A legendary recipe originates with a famous restaurant chef.
History means, among other things, setting the record straight about who invented famous dishes. Like a Reuben sandwich, Waldorf salad, or chocolate lava cake.
These definitions are central to Arthur Schwartz's book New York City Food: An Opinionated History and More Than 100 Legendary Recipes (2004).
More burning questions:
- Who invented Vichyssoise?
- Who popularized Crème brûlée?
- When did Delmonico steaks and porter house steaks get their names?
- Who invented the egg cream?
- Why is Manhattan clam chowder red and New England clam chowder white?
- What's a black and white? (Hint: Schwartz says it's NOT a cookie. And usually not very tasty.)
- About the Reuben Sandwich -- evidently, it was invented in Omaha in the 1920s, not at Reuben's Restaurant!
- And if you aren't from New York, how important is any of this? (Hint: Schwartz doesn't address this question.)
Occasionally Schwartz, a former restaurant reviewer and writer of several cookbooks, acknowledges home cooking, or at least discusses trends like ethnic bakeries, Korean produce stands, or butcher shops. But he's really fixated on dining out and every aspect of restaurant life, not on food as a life-sustaining force or as a means of creating cohesion among families and social groups. That's just not his topic, which I recognize and respect. Consistently, most of the recipes are based on famous New York restaurant dishes, not on home cooking.
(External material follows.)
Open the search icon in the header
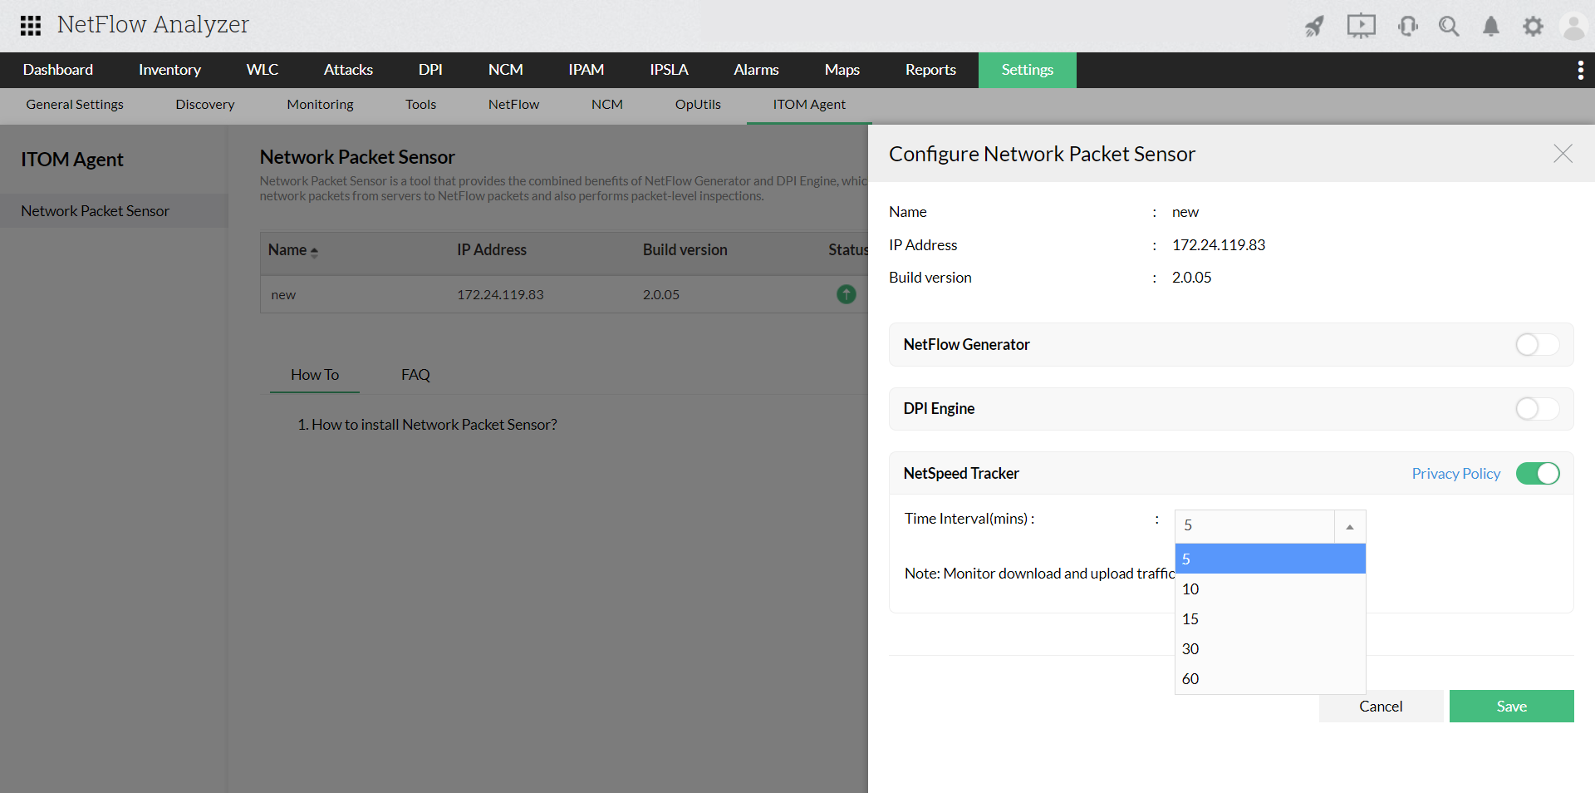The image size is (1595, 793). point(1449,26)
By the way: I actually read all the way through this book, including the intros to most of the recipes.
I bought this book when I came back from a brief visit to New York City last month, because a tour of the Tenement Museum made me wonder about supplying food in such a huge city and about just what the people ate and how the cooked it. I didn't learn much on this topic from Schwartz.
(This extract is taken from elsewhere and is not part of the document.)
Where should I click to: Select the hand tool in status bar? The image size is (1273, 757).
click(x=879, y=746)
The people who lived in the tiny 3-room apartments on Orchard Street shopped at pushcarts nearby, and cooked as best they could on coal stoves making their small rooms filthy, smoky, and in summer unbearably hot. The building originally had no indoor plumbing of any kind: there were pit toilets and one water tap in the back yard, shared by over 100 people.
Meanwhile, as I learned from Schwartz's book, wealthy people were eating oysters, steaks, fancy desserts, and many interesting luxury foods at restaurants whose names are still quite famous. I'll have to find another book to learn about poor and even lower-middle-class people. The book I read just isn't the book I hoped for, which isn't the author's fault.
This book sounds fun and pretty interesting. I can see why it wasn't the book you were looking for but it also seems like one I'd like. I also appreciated your photos from the tenement museum -- that's a spot I'd like to visit if I get to NYC again.